=== Your task ===
From the line containing "Task: Click the Hamming" through the final line of the records, reproduce every line exactly.

=== Record excerpts ===
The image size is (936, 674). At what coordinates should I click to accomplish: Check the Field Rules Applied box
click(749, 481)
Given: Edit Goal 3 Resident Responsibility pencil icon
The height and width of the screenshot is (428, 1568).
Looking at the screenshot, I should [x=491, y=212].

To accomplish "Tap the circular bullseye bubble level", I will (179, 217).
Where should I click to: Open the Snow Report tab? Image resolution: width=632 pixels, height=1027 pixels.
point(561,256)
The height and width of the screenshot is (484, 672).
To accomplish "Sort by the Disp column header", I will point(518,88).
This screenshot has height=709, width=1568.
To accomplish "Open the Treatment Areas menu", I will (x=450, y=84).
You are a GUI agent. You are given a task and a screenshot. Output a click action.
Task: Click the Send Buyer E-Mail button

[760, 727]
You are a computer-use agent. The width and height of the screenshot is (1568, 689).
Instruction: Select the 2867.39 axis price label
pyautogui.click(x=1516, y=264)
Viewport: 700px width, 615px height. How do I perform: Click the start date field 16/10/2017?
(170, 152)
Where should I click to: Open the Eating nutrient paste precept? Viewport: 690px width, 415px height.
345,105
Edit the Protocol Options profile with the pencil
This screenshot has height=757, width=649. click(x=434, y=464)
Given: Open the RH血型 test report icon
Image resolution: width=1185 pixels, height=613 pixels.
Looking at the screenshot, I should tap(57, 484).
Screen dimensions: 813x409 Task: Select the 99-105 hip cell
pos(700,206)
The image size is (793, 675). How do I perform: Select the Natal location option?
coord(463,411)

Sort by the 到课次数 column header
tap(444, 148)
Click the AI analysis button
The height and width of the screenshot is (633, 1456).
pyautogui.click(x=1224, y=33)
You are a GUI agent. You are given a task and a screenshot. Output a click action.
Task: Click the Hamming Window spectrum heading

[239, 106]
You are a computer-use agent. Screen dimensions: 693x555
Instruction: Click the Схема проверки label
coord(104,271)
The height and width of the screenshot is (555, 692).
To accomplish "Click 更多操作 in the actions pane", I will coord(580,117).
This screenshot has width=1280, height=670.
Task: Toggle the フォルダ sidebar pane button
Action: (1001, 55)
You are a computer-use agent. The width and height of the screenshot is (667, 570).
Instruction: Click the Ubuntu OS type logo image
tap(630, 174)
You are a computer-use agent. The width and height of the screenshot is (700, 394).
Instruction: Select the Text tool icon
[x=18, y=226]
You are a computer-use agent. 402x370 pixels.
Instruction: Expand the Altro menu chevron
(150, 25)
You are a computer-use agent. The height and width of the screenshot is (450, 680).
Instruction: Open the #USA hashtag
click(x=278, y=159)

=== Response to the exercise ===
Task: Click the Hamming Window spectrum heading

[239, 106]
You are a computer-use agent. Screen dimensions: 693x555
Instruction: Click the Схема проверки label
coord(104,271)
The height and width of the screenshot is (555, 692).
To accomplish "Click 更多操作 in the actions pane", I will coord(580,117).
This screenshot has width=1280, height=670.
Task: Toggle the フォルダ sidebar pane button
Action: (1001, 55)
You are a computer-use agent. The width and height of the screenshot is (667, 570).
Instruction: Click the Ubuntu OS type logo image
tap(630, 174)
You are a computer-use agent. The width and height of the screenshot is (700, 394).
Instruction: Select the Text tool icon
[x=18, y=226]
You are a computer-use agent. 402x370 pixels.
Instruction: Expand the Altro menu chevron
(150, 25)
You are a computer-use agent. The height and width of the screenshot is (450, 680).
Instruction: Open the #USA hashtag
click(x=278, y=159)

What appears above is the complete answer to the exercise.